I like the idea of doing less in the markets and actually listening to the markets. This is why I also liked Ray Dalio’s “Principles: Life and Work” book and W. W. Norton’s “A Random Walk Down Wall Street.” Both books have had (are having) a profound impact on how I see and what I do in the markets. Over time I’ve put more money into funds and ETFs and less into individual stocks. Do I own AAPL and MSFT? Sure, but they are a tiny fraction of my holdings. Most of my money is in mutual funds and retirement accounts and doing quite well.
You need to spend money to make money⌗
How I hate that saying. I used to believe that you had to spend money to make money. Leverage debt and spend so that in the future you get back more money. Little do they tell you that its best to actually have money coming in first before you take on debt. Then it makes sense. However, stupid younger me fell into this trap and racked up debt in my early years. It wasn’t until I met my wife that I learned how to properly manage debt and how to actually earn money if I was running a business.
The same principle applies in trading and investing. The more you trade, the more you make your broker rich.
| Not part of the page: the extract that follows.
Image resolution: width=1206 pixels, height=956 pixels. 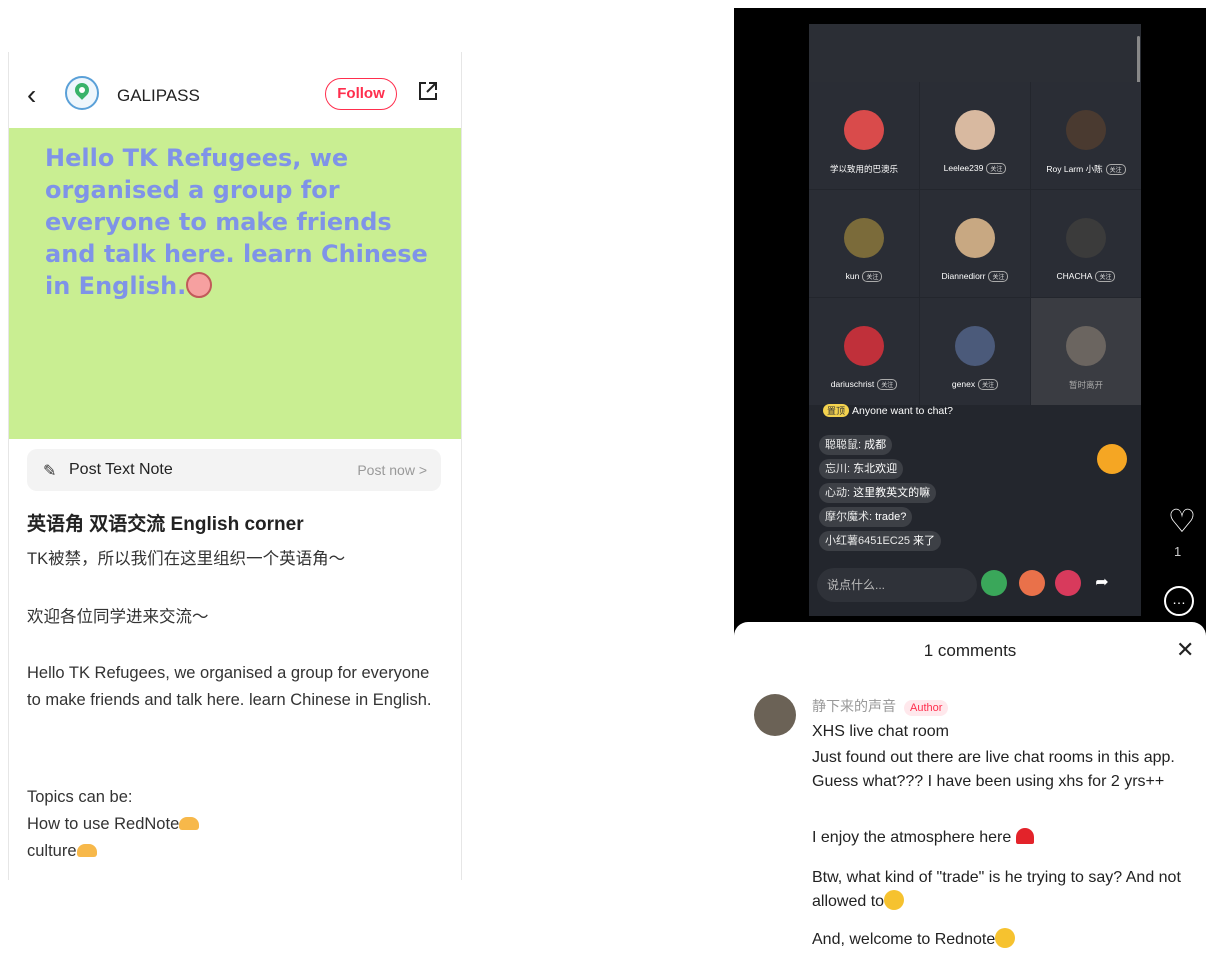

Granted, trading costs are very low now, I pay $7 per trade but that means I can’t dollar cost average in without having to pay $7 every time. For $7 I still can find a modest lunch these days, so that sum is nothing to sneeze at in my humble opinion (IMHO).
The best route, and I’ve written about this before, is to invest in diversifed funds or ETFs with low expense costs. That’s been the consistent way I’ve been building my wealth and it should be your way too.
I posted a weekly chart of VTI above, one of Bogles’s greatest inventions. Since inception VTI has made a return of 7.11% vs the market’s 7.13%. I’m not quibbling because it’s expenses are a mere 0.03%. Right now I’d have to buy the ETF to get into this ‘fund’ because the mutual fund of the same name is currently closed. So paying $7 to buy this ETF isn’t ideal because of the fee you’d have to pay each time you want to dollar cost average.
For example, if you dropped in $1,000 each month for year, you’d be paying $84 in trading fees (assume $7/trade). Which is ok I guess considering you end up with about $12,472 dollars at the end of the year @ 7.11% rate of return. Roughly speaking, you’d have spent 17% in trading costs to make $472. In essence, your net profit BEFORE the expense ratio of the ETF would be $388.
There you have it, the expenses will eat you alive.